### Problem requirements
Only the lines in the entries below from the line with "This screenshot has width=700, height=464." to the line with "Click the irsa instructor name", both included, belong in the answer, transcribed exactly and without pictures.

Supplied entries below:

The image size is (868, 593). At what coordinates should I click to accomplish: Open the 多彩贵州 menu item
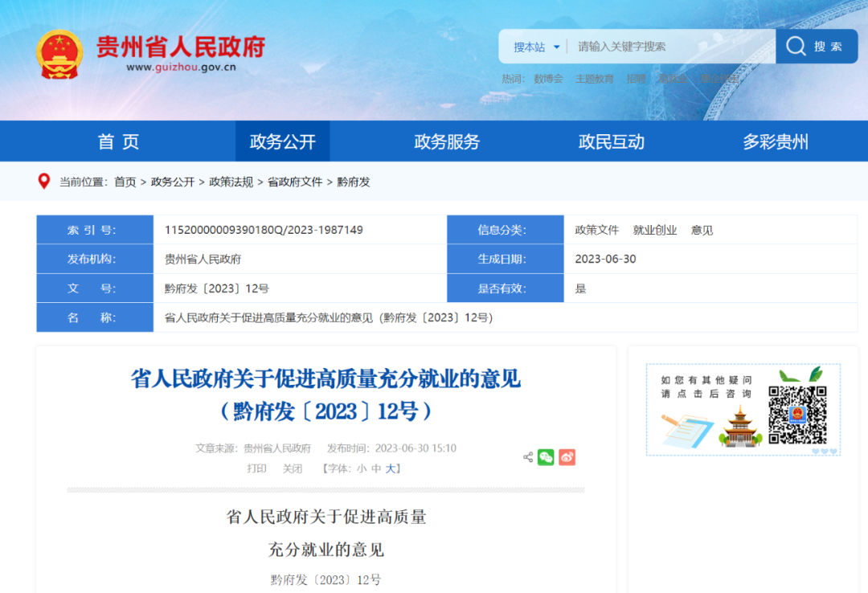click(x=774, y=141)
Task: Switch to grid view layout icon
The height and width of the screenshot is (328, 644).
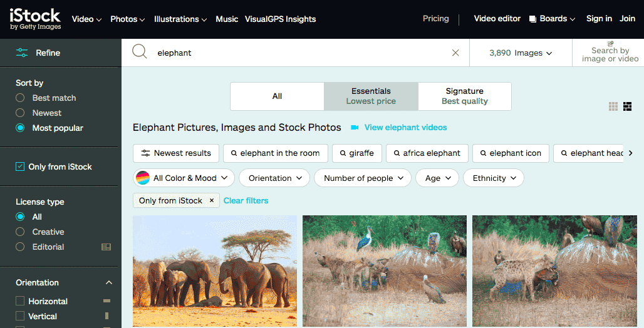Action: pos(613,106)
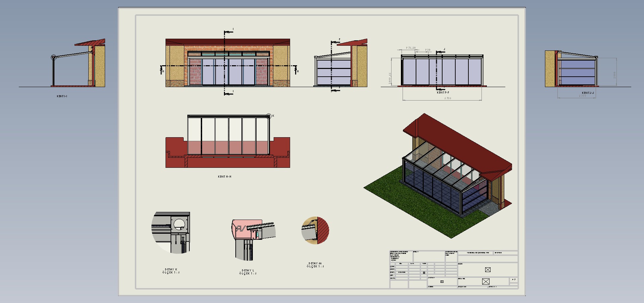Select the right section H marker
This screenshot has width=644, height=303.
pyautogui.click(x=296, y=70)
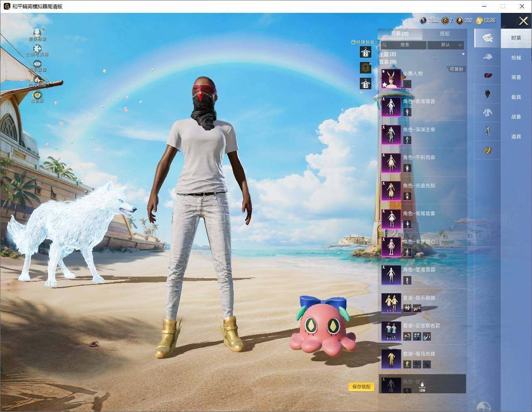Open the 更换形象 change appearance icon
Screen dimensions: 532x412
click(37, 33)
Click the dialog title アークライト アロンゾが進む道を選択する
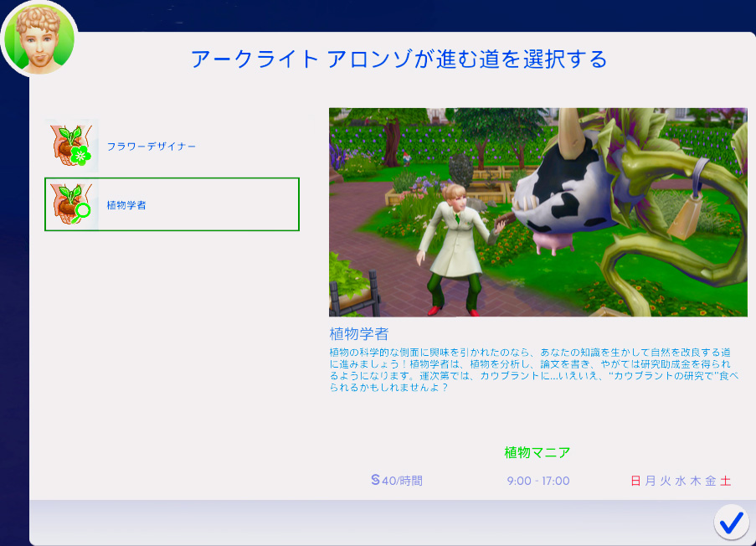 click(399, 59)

End of Supplied entries.
Supplied entries below:

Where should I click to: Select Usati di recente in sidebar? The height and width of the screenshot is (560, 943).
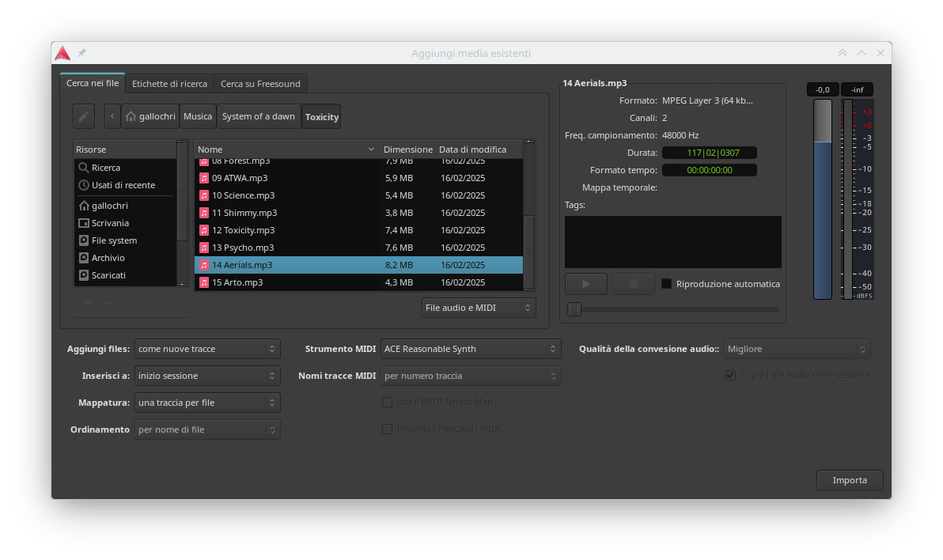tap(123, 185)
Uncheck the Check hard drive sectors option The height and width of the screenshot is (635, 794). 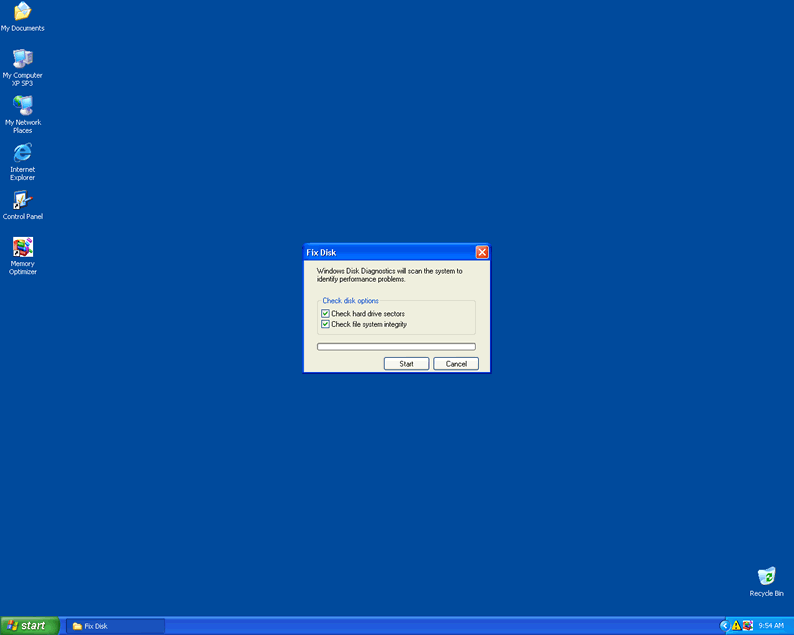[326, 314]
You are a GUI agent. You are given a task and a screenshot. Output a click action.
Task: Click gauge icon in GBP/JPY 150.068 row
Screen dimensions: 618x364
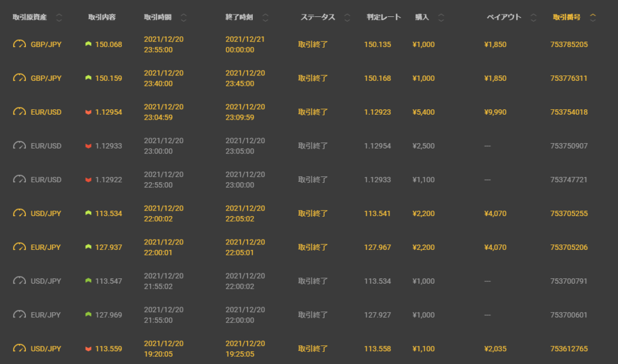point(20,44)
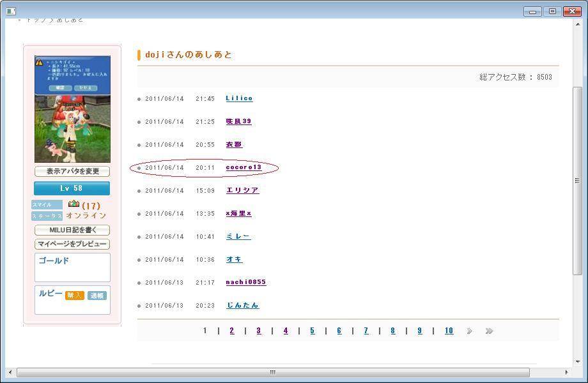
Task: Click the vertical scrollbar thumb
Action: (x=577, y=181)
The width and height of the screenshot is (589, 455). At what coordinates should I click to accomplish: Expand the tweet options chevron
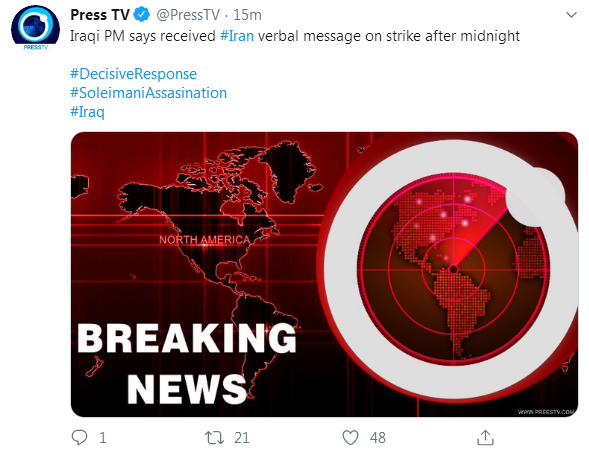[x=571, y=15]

End of Supplied entries.
Supplied entries below:

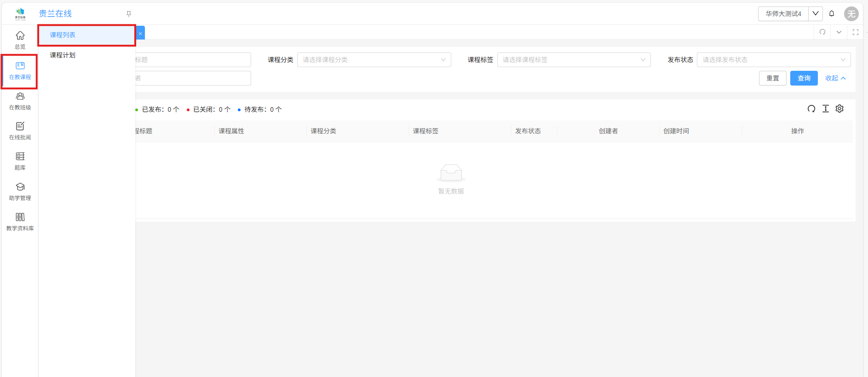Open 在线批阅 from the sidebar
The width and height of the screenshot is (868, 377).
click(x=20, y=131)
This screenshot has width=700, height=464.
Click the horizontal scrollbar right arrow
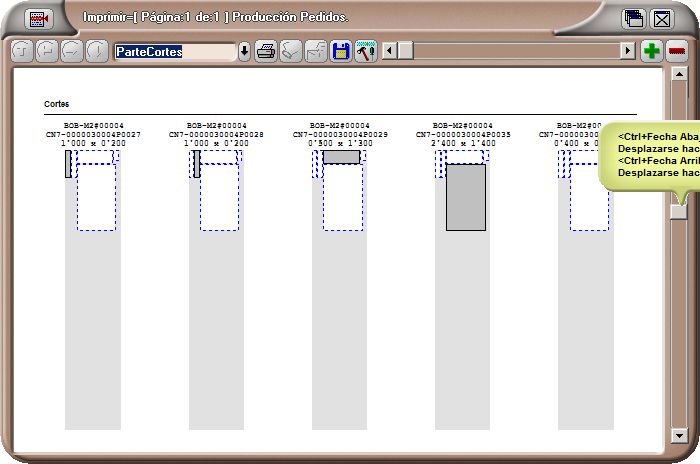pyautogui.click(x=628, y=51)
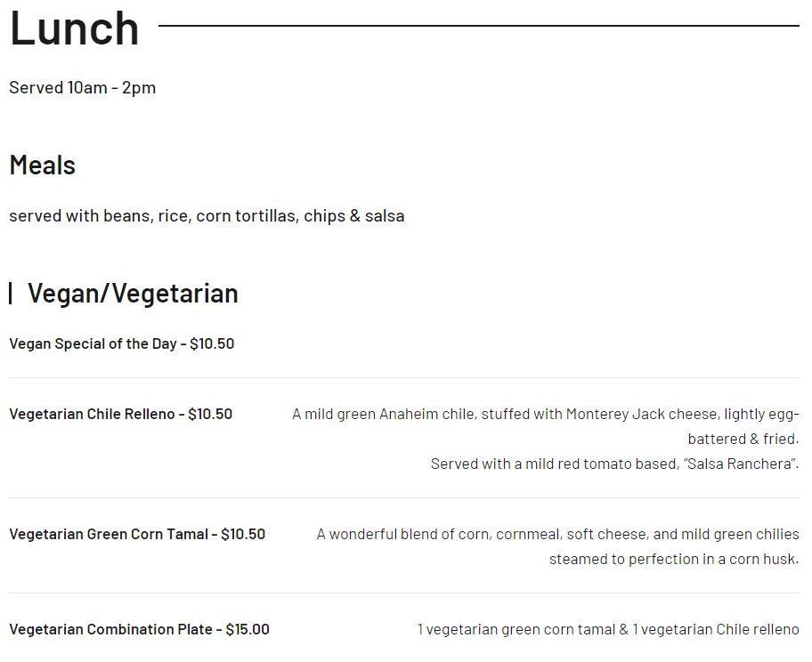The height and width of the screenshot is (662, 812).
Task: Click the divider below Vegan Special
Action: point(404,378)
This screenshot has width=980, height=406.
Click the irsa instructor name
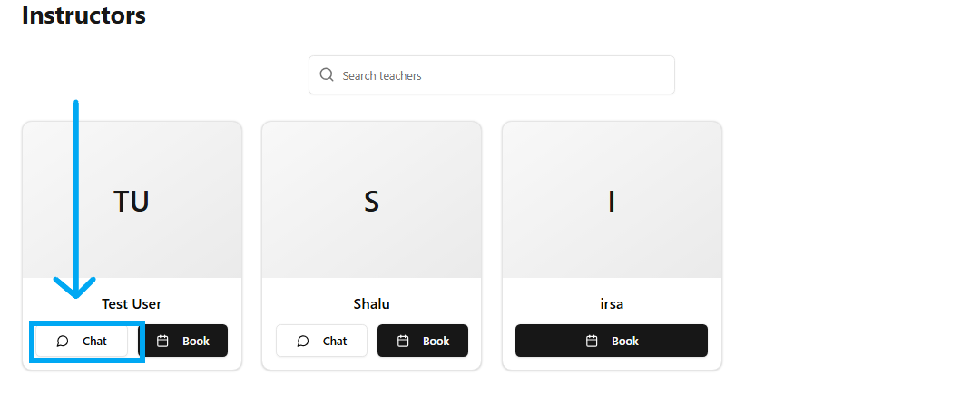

End of Supplied entries.

### Result of the exercise
This screenshot has width=700, height=464.
Click the horizontal scrollbar right arrow
pyautogui.click(x=628, y=51)
The height and width of the screenshot is (662, 812).
Task: Click the divider below Vegan Special
Action: point(404,378)
This screenshot has width=980, height=406.
Click the irsa instructor name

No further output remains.